▸ **元の文章**

——

勿体ぶるような内容でもないので先にトラブルの原因を明かしてしまいますが、今回上手くいかなかった原因は冗長化したサーバーのキャッシュクリア漏れでした。

まぁありがちな話だと思いますが、繰り返さないように、恥を忍んで共有します。

原因が分かった時は、ガックリと力が抜けました…orz

環境について

まず本番の稼働環境としては、

  • AWS上にLAMPで構築したウェブシステム
  • MVCモデルでシステム開発
  • ウェブサーバはEC2で冗長化(2台構成、指定フォルダを同期)
  • データベースはRDSを使用
  • セッション保持のためにElastic Cacheを使用
  • 一部ファイル、画像などの実ファイル置き場としてS3をマウント

と、比較的シンプルな構成のウェブシステム環境です。

システム自体としても、業務上のデータを登録して、それらを一覧表示・検索・詳細閲覧ができるといったシンプルなものです。

本番環境の他には、社内ネットワーク上の検証環境(AWSへシステム移行する前は本番の稼働環境だった)と個別の業務PC上に開発環境がある、といった状況です。

現象について

今回のシステム変更の内容としては、

  • データベースの既存テーブルへ新規カラムを追加
  • 業務データの更新時に、上記カラムへシステム側で自動的に書き込みを行う

といったものです。

ローカルの開発環境にて開発とテストを行い、社内ネットワーク上の検証環境にて動作確認を実施した後、特に問題はなかったので本番環境へリリースを行いました。

システムリリースを行うにあたっては手順書を作成して、検証環境で手順の確認も行っています。

ただ、本番環境でも何度か動作確認していたところ、新規カラムへ書き込みが出来ている場合と、書き込みが出来ていない場合があることが判明しました。

しかも、書き込みできていない場合でも特にエラーは発生せずに、空が登録されて正常完了となっていたのです。

原因の絞り込み

トラブルの調査を行う際に厄介なのが、現象が起きる場合と起きない場合があり、パッと見でその切り分け条件が分からない時ですね。

特定の手順で必ず問題が発生してくれれば、即解決はできなくとも、原因箇所の絞り込みは比較的簡単なのですが…。

また今回は、特にエラーが発生しているわけでもなかったので、なかなか原因の絞り込みが出来ません。

不具合の原因究明にログは不可欠だと思いますが、今回のようにエラーログが出ない場合、違う観点で探っていくことになります。

ただ、開発環境や検証環境では問題がなく、本番環境でも正常にいく場合もある、となるとプログラム側ではなく環境に依存する問題である可能性が高く、つまりは冗長構成に関するどこかに何かしらの問題があるのでは?と考えられます。

プログラムのソースコードなど、冗長化しているサーバー間で同期が必要なデータについては、フォルダ単位での同期設定を行っており、通常プログラムを更新する際はプライマリーとしているサーバーに対して更新作業を行っています。

——

▸ **抽出データ**
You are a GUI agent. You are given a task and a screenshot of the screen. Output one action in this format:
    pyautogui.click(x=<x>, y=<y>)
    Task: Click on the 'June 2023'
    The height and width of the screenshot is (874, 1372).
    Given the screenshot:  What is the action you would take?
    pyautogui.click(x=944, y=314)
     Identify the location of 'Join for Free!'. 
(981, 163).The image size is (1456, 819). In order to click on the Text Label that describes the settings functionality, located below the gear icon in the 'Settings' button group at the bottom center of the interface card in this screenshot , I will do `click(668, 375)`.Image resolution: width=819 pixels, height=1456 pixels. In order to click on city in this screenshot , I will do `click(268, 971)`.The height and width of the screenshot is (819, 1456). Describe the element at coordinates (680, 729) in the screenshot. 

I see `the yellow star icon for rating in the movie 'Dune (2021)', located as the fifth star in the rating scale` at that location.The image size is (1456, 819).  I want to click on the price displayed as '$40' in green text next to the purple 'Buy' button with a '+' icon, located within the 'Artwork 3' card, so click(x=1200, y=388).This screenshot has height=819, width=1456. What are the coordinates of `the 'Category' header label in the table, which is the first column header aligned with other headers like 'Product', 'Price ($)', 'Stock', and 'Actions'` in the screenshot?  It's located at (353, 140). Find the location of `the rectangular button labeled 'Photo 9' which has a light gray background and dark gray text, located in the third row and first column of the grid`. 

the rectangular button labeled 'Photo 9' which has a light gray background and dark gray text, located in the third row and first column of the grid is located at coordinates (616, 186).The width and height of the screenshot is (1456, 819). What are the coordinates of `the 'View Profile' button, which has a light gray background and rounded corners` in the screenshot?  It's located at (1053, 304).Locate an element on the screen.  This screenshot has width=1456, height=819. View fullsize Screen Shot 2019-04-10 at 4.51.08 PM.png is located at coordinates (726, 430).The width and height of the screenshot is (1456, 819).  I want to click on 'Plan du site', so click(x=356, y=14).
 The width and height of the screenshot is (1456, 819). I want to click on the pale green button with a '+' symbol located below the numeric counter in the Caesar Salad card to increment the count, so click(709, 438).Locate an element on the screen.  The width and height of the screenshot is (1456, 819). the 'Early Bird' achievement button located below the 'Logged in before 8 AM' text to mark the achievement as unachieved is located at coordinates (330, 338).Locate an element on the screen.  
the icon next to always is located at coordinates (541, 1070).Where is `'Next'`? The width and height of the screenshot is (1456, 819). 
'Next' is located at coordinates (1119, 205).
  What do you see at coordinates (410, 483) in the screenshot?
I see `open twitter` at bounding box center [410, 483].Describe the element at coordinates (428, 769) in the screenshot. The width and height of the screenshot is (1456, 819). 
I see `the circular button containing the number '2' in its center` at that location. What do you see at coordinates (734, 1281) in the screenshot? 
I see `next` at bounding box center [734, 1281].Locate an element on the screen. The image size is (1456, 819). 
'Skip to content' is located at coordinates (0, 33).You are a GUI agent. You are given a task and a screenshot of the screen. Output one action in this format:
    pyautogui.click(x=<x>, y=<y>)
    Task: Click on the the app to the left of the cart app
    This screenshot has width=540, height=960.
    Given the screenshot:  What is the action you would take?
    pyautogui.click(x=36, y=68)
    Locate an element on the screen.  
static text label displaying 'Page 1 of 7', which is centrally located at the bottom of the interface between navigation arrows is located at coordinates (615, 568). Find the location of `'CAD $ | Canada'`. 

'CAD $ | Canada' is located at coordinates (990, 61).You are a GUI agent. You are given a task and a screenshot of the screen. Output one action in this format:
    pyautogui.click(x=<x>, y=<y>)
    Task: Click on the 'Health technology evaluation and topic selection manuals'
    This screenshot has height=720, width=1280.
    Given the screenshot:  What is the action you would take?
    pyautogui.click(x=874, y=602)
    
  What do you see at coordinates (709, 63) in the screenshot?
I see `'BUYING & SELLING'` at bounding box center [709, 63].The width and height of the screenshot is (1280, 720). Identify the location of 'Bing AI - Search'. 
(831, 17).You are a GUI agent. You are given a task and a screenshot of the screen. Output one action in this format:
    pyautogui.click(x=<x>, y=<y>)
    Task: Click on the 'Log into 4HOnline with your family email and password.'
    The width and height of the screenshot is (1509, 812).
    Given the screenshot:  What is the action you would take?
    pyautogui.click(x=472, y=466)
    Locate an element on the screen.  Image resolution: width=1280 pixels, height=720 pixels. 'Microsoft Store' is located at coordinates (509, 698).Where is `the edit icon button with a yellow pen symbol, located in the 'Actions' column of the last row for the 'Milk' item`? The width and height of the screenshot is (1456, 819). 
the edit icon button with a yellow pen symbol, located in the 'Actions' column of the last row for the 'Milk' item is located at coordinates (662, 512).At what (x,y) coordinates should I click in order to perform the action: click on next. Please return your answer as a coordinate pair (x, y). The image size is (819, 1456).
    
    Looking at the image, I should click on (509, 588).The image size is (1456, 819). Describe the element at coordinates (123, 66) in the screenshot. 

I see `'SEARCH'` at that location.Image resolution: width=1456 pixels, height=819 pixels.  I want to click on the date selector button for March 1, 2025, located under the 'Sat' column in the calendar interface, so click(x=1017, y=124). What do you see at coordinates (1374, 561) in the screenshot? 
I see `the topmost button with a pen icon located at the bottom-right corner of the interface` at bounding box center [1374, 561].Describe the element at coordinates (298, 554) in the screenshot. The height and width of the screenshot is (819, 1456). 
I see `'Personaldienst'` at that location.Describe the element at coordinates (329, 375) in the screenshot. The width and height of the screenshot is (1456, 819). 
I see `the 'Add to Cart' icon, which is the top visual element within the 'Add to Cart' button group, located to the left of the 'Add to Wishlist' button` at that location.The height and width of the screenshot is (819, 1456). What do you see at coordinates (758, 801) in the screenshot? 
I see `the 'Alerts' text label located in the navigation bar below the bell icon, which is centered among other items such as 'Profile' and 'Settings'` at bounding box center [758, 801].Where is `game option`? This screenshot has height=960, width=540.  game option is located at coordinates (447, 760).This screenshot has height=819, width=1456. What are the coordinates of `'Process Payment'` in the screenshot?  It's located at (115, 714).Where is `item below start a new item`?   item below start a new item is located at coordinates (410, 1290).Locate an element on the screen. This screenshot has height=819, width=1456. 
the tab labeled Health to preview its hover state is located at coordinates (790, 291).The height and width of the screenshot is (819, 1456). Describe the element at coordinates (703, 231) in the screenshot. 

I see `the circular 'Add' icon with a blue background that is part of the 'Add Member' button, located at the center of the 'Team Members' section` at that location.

——

▸ **演習の課題**
a – 次の(i)〜(iii)が元の文章の内容と合っているかをそれぞれ「はい」か「いいえ」で答え、判断の決め手となる箇所を文章からそのまま引用せよ。
(i) ウェブサーバはEC2で3台構成になっている。
(ii) 新規カラムへの書き込みができていない場合にも、エラーは発生しなかった。
(iii) 社内ネットワーク上の検証環境は、AWSへのシステム移行前は本番の稼働環境だった。
b – 元の文章のうち、「ローカルの開発環境にて開発と」で始まり「合があることが判明しました。」で終わる部分を、一字一句変えずに書き出せ。
元の文章だけを根拠に答えること。

▸ **課題ごとの解答**
a –
(i) いいえ。「ウェブサーバはEC2で冗長化(2台構成、指定フォルダを同期)」
(ii) はい。「書き込みできていない場合でも特にエラーは発生せずに、空が登録されて正常完了となっていたのです。」
(iii) はい。「社内ネットワーク上の検証環境(AWSへシステム移行する前は本番の稼働環境だった)」

b –
ローカルの開発環境にて開発とテストを行い、社内ネットワーク上の検証環境にて動作確認を実施した後、特に問題はなかったので本番環境へリリースを行いました。

システムリリースを行うにあたっては手順書を作成して、検証環境で手順の確認も行っています。

ただ、本番環境でも何度か動作確認していたところ、新規カラムへ書き込みが出来ている場合と、書き込みが出来ていない場合があることが判明しました。